§ **Exercise directions**
Which lines in the records below contain the word "computer"? Report each of them.

(Records contained in a dataset)
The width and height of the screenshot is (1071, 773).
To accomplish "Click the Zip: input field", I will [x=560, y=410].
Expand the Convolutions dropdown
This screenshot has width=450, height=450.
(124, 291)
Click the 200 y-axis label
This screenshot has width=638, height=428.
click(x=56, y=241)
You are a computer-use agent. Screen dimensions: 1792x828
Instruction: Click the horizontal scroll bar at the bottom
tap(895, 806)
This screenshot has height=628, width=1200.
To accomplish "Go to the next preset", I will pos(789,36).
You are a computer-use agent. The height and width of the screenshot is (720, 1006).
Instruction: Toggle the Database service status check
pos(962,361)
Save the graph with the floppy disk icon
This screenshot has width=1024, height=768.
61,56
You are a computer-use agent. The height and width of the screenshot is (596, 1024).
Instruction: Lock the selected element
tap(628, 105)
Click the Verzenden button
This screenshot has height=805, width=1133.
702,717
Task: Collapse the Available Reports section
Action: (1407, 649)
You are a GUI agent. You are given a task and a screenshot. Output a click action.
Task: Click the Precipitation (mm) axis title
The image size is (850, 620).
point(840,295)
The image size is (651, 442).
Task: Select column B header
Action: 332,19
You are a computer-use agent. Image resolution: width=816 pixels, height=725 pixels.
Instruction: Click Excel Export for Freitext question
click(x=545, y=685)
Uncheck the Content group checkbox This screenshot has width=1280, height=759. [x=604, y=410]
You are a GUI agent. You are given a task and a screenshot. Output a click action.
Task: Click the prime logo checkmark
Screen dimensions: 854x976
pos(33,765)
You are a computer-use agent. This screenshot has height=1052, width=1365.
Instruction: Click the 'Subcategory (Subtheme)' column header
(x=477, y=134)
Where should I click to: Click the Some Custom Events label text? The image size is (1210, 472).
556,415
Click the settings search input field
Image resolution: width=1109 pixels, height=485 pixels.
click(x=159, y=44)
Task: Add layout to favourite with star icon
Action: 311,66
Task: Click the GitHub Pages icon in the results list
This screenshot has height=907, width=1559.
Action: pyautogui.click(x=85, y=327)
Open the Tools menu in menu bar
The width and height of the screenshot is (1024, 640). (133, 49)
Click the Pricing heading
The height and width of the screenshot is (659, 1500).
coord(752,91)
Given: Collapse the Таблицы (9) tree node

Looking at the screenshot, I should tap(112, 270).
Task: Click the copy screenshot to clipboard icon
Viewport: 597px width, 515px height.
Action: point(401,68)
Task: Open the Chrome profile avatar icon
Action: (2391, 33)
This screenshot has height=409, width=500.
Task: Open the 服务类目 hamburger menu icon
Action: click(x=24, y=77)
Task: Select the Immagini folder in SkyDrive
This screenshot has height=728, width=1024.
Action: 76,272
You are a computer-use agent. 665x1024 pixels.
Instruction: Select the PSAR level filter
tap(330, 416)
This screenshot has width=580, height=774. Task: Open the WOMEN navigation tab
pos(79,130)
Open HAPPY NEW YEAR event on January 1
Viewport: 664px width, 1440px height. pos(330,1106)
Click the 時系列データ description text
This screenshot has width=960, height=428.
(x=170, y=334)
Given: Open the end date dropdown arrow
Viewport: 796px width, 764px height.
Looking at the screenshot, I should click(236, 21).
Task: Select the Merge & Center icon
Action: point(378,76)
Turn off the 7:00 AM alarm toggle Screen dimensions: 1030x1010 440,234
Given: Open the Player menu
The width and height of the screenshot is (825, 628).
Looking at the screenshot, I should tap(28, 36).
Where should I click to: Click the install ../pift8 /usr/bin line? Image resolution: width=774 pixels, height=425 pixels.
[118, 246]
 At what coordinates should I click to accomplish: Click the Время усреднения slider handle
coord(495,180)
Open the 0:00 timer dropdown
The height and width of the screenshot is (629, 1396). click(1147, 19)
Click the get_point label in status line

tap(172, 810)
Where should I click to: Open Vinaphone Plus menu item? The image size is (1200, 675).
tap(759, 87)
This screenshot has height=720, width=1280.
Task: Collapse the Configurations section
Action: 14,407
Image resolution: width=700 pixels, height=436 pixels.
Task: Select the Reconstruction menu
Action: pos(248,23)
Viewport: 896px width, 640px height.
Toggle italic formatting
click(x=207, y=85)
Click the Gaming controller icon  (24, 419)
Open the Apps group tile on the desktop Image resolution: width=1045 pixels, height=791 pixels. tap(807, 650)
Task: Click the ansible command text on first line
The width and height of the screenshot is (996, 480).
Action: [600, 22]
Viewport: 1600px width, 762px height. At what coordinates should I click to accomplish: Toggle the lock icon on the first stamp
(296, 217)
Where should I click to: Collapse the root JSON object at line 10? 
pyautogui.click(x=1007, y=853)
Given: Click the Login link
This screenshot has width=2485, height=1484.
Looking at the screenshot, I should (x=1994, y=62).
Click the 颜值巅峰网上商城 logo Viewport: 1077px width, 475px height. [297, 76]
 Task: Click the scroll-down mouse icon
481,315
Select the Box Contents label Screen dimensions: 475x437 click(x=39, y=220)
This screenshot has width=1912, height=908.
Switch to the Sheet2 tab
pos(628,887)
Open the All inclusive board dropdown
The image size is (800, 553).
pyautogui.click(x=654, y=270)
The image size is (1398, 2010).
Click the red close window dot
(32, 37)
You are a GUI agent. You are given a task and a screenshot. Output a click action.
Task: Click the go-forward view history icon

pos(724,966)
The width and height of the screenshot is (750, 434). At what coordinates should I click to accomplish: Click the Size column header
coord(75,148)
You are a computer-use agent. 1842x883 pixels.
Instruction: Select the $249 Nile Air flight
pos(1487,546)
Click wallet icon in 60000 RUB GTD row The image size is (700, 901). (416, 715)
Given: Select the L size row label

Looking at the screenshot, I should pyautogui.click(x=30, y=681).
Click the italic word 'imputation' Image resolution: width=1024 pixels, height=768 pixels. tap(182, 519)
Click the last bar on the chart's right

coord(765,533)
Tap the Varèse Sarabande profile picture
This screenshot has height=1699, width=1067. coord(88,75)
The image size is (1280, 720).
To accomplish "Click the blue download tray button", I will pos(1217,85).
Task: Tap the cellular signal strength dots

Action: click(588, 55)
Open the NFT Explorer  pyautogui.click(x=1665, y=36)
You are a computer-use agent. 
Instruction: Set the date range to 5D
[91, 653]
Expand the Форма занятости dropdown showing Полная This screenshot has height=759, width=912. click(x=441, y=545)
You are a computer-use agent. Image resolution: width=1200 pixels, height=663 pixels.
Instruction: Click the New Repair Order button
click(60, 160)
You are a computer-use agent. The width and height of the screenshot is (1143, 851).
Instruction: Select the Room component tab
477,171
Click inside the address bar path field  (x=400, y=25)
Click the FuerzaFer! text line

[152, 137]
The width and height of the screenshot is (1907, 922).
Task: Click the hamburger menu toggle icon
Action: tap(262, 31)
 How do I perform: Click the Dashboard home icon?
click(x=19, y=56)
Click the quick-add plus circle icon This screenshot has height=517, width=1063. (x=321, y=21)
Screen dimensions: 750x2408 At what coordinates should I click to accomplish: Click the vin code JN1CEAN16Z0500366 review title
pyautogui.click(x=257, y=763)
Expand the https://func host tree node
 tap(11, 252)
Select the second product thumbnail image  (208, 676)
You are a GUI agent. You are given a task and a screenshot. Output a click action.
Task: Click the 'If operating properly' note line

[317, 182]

§ **Response to the exercise**
You are a computer-use agent. Screen dimensions: 1792x828
You are a computer-use agent. The height and width of the screenshot is (720, 1006).
You are a computer-use agent. The height and width of the screenshot is (596, 1024).
You are a computer-use agent. Image resolution: width=816 pixels, height=725 pixels.
You are a computer-use agent. This screenshot has height=1052, width=1365.
You are a computer-use agent. 665x1024 pixels.
You are a computer-use agent. 1842x883 pixels.
You are a computer-use agent. 
You are a computer-use agent. Image resolution: width=1200 pixels, height=663 pixels.
You are a computer-use agent. The width and height of the screenshot is (1143, 851).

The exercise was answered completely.